_WHAT IS REQUIRED_
Reproduce the records that follow exactly; any picture among them stays out.

_RECORDS SUPPLIED_
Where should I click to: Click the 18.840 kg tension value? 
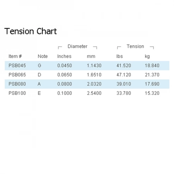(152, 66)
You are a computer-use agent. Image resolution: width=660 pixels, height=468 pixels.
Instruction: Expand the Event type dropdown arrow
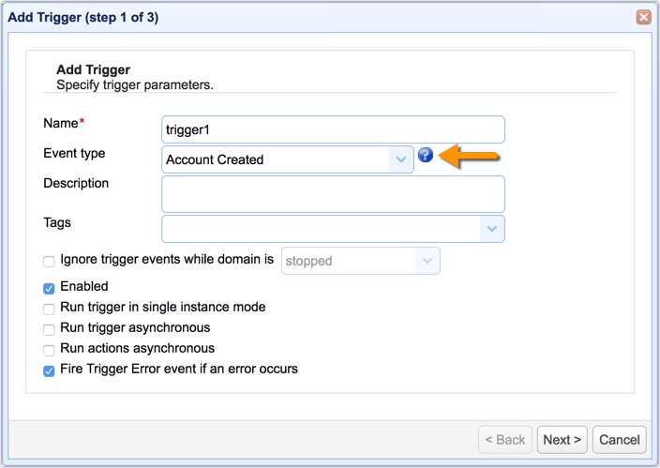[x=401, y=159]
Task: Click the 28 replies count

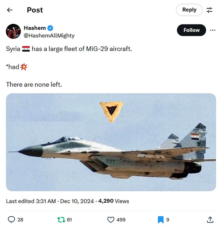Action: [x=20, y=220]
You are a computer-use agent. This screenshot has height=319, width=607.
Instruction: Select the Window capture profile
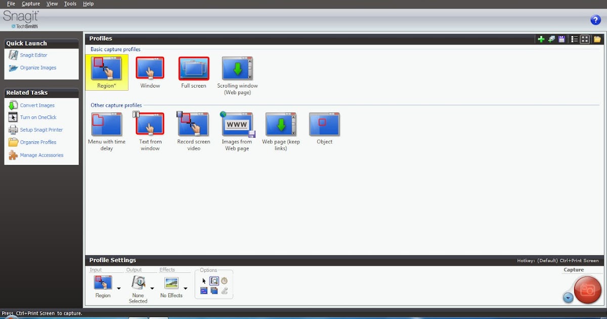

_ANSWER BOX_
Where should I click to: Click the 18.840 kg tension value? 
(152, 66)
You are a computer-use agent. Image resolution: width=660 pixels, height=468 pixels.
Instruction: Expand the Event type dropdown arrow
[x=401, y=159]
Task: Click the 28 replies count

Action: [x=20, y=220]
You are a computer-use agent. This screenshot has height=319, width=607.
Instruction: Select the Window capture profile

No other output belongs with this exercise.